しかし『孫子』は、単に勇猛果敢でなんにでも恐怖を感じるな!当たって砕けろと言っているわけではないことに注目してください。誰でも怖いのです、誰でも精神的にへこむのです。優れた将軍でも、優れた軍師でもこれは同じです。では違いはどこにあるのか?

最大の違いは、彼らが問題に対して複数の選択肢を見つける能力と気概を持つことです。

問題の解決策は、常に一つではありません。それどころか、無限にあるといっていい。選択肢が一つしか思いつかない人は、それがダメならすぐに行き詰まります。それで簡単に「もうダメだ!」となる。つまり、選択肢を見つけられるかどうかが勝負なのです。問題に直面して困ったとき、あなたはどんな対策をすることで選択肢を見つけますか。

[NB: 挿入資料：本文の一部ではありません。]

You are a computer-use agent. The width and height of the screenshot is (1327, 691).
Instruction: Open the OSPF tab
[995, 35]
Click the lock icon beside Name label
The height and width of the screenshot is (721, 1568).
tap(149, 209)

ビジネスだけではなく、プライベートや人生そのものの問題を解決する時にも、『孫子』の描く問題解決の指針は、苦境にあえぐ私たちを救ってくれる絶大な効果を発揮します。

【孫子に学ぶ選択肢を見つける5つの方法】
(1)別の専門知識を持つ人を探して味方にする
(2)自分のくだらないプライドをばっさり捨てる
(3)あなたが必要なものを、豊富に持つ人に泣きつく
(4)所属する組織を変わる、生きる場所を変える
(5)無能な上司を見限る、とばっちりを受けない場所まで逃げる

兵法書『孫子』は古代中国の呉で将軍となった孫武(そんぶ)によって書かれましたが、彼を呉王に推挙した伍子胥(ごししょ)という人は、楚の国で政敵に父と兄を殺されて、復讐のため呉に逃げて呉王の右腕になった人物です。

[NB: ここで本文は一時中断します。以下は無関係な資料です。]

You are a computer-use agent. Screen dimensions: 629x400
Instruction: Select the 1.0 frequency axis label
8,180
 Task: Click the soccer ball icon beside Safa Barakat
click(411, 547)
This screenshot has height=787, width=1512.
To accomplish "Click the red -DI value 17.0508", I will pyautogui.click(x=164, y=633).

伍子胥は自分だけでは憎い楚国に勝てないと考え、天才的な戦略家である孫武を見つけ、自分の陣営に引き込みました。こうして呉と楚、さらには隣国で天才軍師の范蠡を抱える越を巻き込んだ3国の激戦が展開されるのですが、この歴史で打開策を見つけた人物は、先に掲げた5つの方法を見事に使いこなし、問題を巧みに切り抜けて生き残っています。

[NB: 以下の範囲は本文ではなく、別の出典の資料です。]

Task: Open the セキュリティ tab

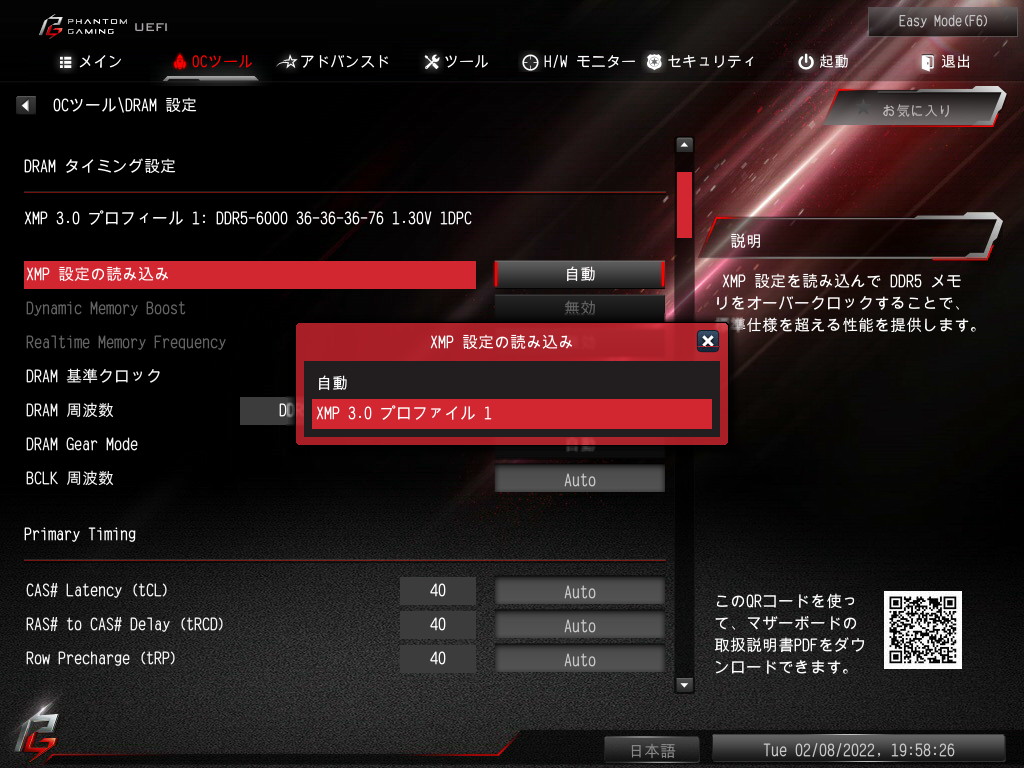Action: point(701,61)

最強の兵法書『孫子』を学ぶ者にとっては、時に逃げることさえ最高の選択肢です。

「国は亡べばおしまいであり、人は死ねば生き返らない」と孫子は述べていますが、逆に勝負を避けて一時的に敗者になっても、逃げることで再起ができ、復活も可能になるからです。大切なのは、逃げるということも含めて選択肢を多く持つ精神的な余裕なのです。